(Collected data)
-- Opening Marker --

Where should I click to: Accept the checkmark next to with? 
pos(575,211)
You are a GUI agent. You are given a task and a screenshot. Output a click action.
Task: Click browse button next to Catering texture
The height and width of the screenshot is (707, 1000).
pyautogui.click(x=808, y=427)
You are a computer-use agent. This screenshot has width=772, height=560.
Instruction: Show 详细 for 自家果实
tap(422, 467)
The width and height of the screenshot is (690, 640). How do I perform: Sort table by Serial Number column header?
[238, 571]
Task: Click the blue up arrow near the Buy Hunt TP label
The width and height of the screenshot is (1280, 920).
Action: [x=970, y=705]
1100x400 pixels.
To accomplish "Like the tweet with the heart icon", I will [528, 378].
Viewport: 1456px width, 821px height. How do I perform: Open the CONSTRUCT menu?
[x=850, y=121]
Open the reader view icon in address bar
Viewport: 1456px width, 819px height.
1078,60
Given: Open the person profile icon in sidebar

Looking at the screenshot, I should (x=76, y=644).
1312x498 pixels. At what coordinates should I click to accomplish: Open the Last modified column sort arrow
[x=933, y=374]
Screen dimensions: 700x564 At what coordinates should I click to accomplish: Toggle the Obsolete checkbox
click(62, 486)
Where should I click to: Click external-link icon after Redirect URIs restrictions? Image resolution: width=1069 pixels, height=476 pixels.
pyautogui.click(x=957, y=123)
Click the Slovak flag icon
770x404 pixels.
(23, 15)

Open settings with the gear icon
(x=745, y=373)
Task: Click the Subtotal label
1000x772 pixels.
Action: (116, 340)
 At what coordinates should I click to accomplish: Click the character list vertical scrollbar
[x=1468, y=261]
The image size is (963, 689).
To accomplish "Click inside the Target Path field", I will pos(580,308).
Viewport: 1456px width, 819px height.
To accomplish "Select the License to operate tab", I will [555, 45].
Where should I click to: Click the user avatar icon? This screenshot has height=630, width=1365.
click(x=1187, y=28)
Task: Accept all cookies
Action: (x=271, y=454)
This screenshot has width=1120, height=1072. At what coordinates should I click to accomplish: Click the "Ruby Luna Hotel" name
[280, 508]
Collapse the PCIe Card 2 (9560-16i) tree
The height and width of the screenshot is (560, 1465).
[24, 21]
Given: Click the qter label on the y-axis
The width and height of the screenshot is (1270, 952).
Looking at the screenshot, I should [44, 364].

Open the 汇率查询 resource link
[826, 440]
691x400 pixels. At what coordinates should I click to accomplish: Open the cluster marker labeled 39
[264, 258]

-- Closing Marker --

◆ Goal of the exercise:
What is needed is each line from the records with the word "will" in it.

◆ Solved exercise:
To accomplish "Like the tweet with the heart icon", I will [528, 378].
To accomplish "Click inside the Target Path field", I will pos(580,308).
To accomplish "Select the License to operate tab", I will [555, 45].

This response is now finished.